Background: Carvedilol is a direct inhibitor of vascular smooth muscle cell migration and proliferation through inhibition of mitogen-activated protein kinase activity and regulation of cell cycle progression. It produced an 84% suppression of neointimal hyperplasia in rat carotid angioplasty model, but no data are available regarding its effect on stent restenosis in patients. We tested whether a sustained oral administration of carvedilol reduces restenosis after coronary stenting in patients.
Methods: One hundred fifty-nine patients were randomly assigned to receive either carvedilol (50 mg/d, n = 80) or atenolol (50 mg/d, n = 79) at least 1 day before stenting and continued on the same medication over a period of 3 months. The primary end point was angiographic restenosis (>50% diameter stenosis) at follow-up angiography.

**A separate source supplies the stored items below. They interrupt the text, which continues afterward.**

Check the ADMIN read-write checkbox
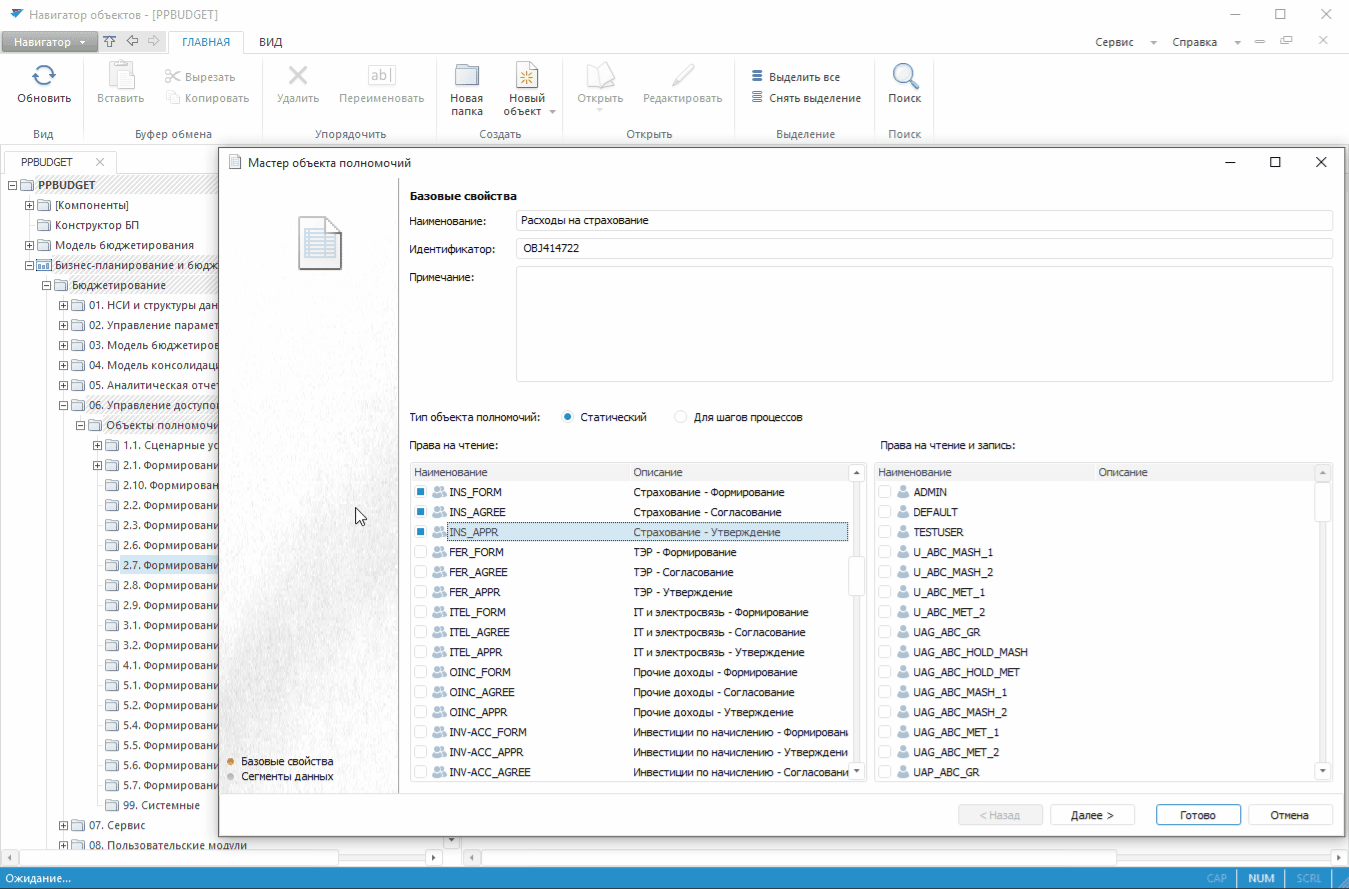The image size is (1349, 889). point(885,492)
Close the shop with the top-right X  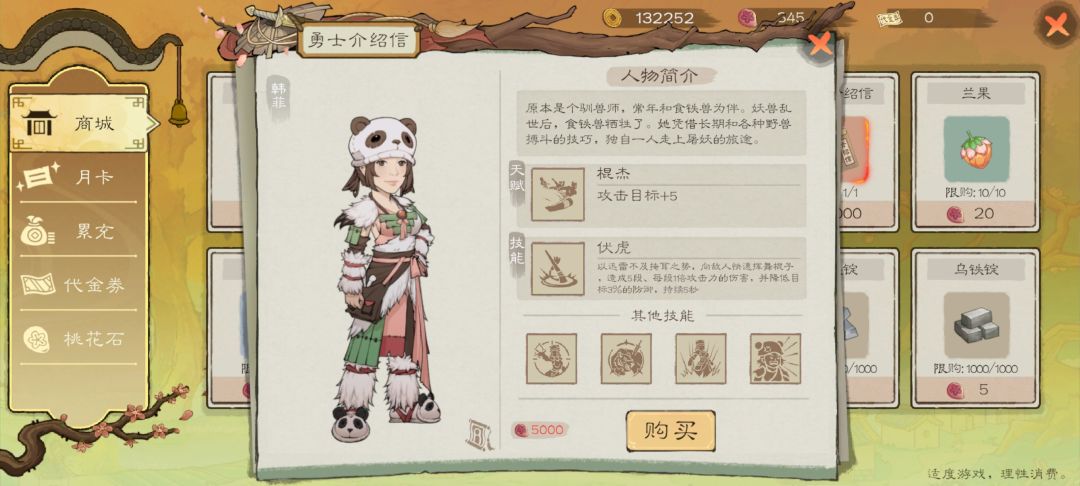coord(1057,26)
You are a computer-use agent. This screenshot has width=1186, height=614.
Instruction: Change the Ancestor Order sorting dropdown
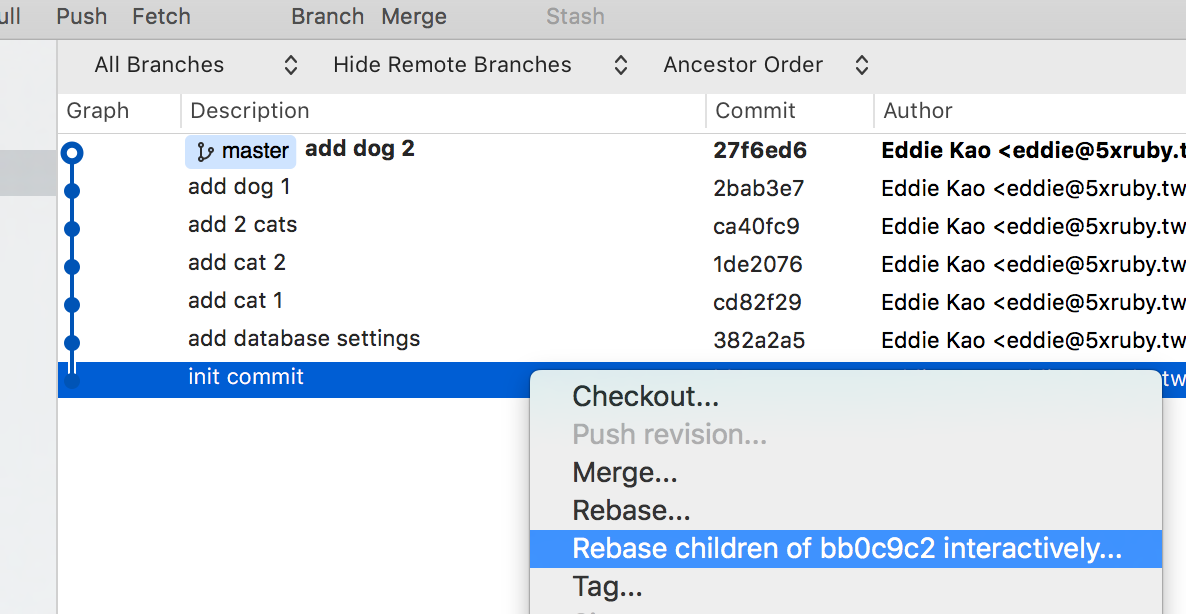tap(765, 65)
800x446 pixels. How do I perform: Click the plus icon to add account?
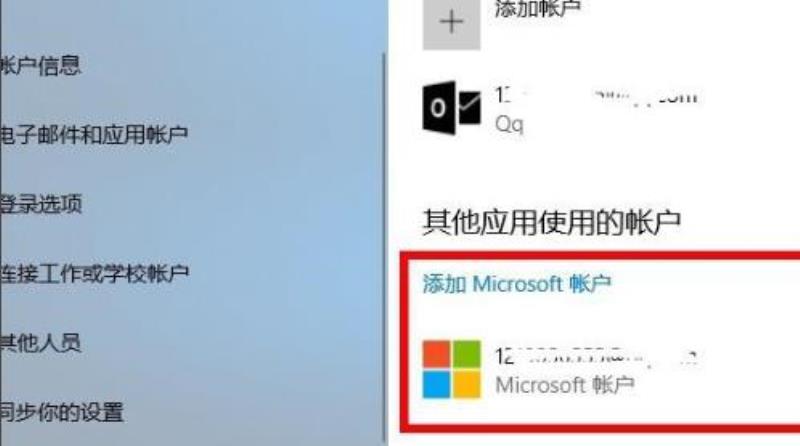pyautogui.click(x=452, y=23)
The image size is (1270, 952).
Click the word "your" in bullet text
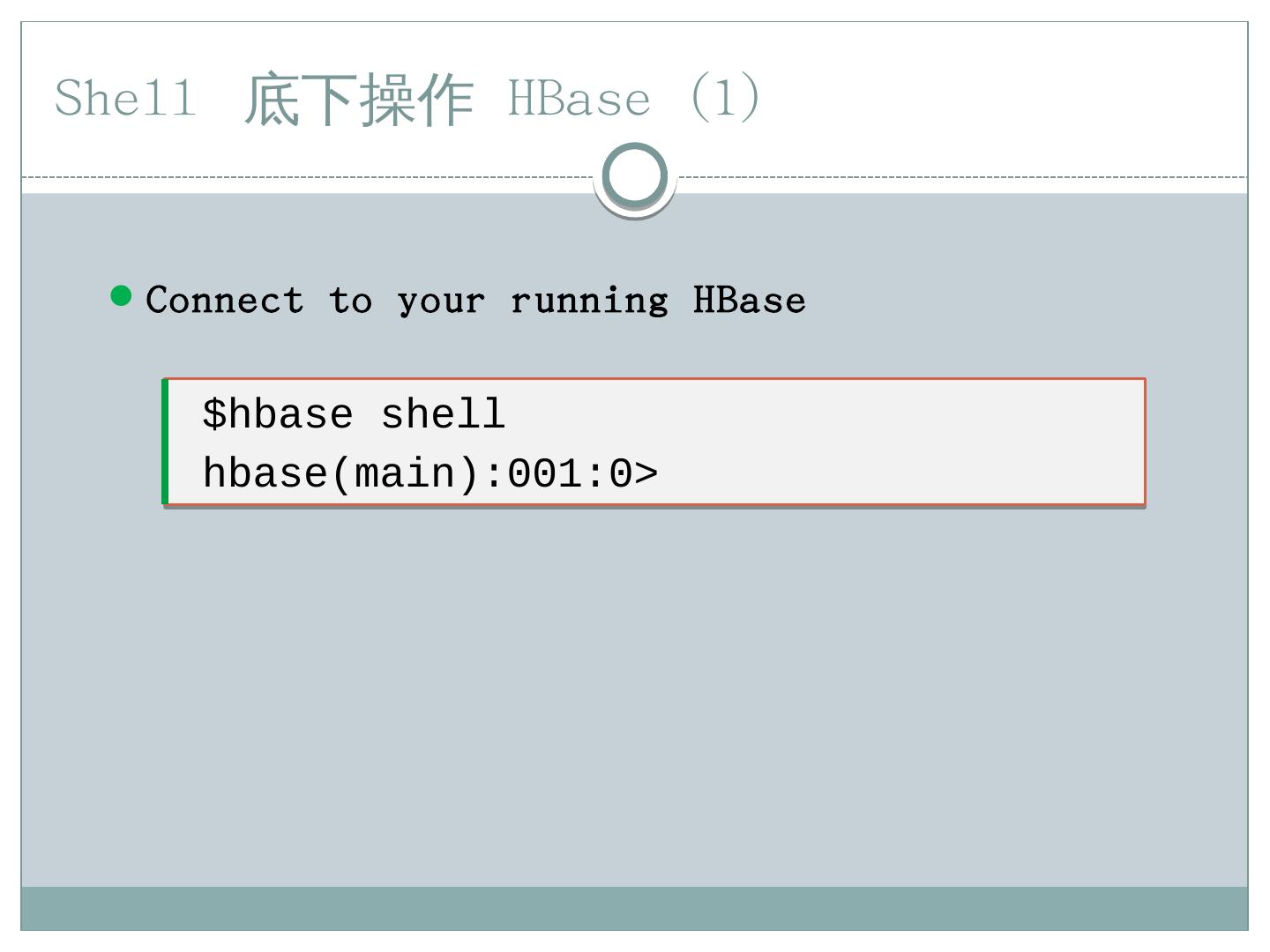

Results: Baseline clinical and angiographic variables were similar between the carvedilol and atenolol group. The carvedilol dose was tolerable in most patients but reduced in 3 patients because of hypotension or dizziness. Angiographic follow-up was done in 137 patients (86%), and restenosis rate was not different significantly between both groups (17.1% versus 19.4%, P =.732).
Conclusions: A sustained oral administration of carvedilol is not effective to reduce restenosis after stenting in patients. With carvedilol targeting regulators of cell cycle progression and having a profound neointimal inhibition with a high blood concentration in an animal study, further investigations with a stent-based delivery to achieve a high local concentration may be warranted.